Chickens coming home to roost, Part 2

Roosting ChickensRemember those Medicare pay cuts to doctors that were narrowly averted last summer?  Remember how that was the latest in a long series of similar proposed pay cuts?  Remember how bigger pay cuts are scheduled for about 13 months from now?  Well, primary care doctors — those that remain, that is — remember too.  And according to this report by Sarah Rubenstein at the Wall Street Journal Health Blog, they’ve had enough:

Each year when doctors lobby against Medicare pay cuts, they argue that the crummy pay will eventually lead to fewer doctors to care for the elderly.

Even though the worst cuts are usually averted, the effect of the annual battle over Medicare compensation to primary care doctors has taken its toll.

Some of the predictions of access problems look like they’re coming to pass, especially for patients who don’t already have a primary care doctor when they turn 65 and become eligible for Medicare. Witness a patient who moved to suburban Washington from Chicago and had to make 12 calls before nailing down a new doctor, the Washington Post reports.

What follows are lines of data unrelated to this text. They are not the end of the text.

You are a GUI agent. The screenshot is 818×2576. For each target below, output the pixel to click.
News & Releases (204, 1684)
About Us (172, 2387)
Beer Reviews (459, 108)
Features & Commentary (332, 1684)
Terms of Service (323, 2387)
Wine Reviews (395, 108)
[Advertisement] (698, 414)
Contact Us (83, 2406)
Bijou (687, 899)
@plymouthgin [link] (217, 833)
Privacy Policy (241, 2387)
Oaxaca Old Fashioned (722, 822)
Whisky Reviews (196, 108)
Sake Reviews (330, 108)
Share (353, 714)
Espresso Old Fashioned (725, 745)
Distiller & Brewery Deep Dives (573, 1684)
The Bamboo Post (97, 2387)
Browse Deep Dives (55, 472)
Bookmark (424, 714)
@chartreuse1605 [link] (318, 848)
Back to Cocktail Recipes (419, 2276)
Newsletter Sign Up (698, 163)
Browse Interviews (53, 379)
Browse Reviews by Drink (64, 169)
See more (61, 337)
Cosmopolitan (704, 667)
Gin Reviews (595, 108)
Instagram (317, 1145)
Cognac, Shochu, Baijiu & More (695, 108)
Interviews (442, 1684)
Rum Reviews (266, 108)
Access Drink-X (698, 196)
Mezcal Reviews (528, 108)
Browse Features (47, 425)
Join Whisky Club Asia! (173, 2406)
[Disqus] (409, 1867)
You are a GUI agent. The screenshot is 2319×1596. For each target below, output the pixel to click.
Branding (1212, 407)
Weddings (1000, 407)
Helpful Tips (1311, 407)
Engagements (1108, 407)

The stakes in the Medicare payment battle are high, even as broader health reform is beginning to dominate the conversation. As WSJ.com columnist and family doc Benjamin Brewer put it early this year:

While everyone’s talking about how to expand health care for the uninsured, I think it’s time to fix the Medicare system that’s leading many doctors who tend to the basic health-care needs of the elderly to reconsider the proposition.

This year, my office closed to new Medicare patients.  We get calls from seniors trying to find a primary care doctor.  When we say we aren’t taking new Medicare patients, some patients remark that they’ve called numerous physicians and can find no one willing to take Medicare.  Other patients will say things I’ll leave to the reader’s imagination.

Somewhere, there exists an alternate reality where America didn’t turn its back on primary care.  In that reality, health care isn’t cheap, but it’s cheaper than it is here.  In that reality, people aren’t all healthy, but they are healthier than they are here.  In that reality, primary care doctors aren’t rich, but they are better compensated than they are here.  We don’t live in that reality.  We could have, easily, but we chose not to.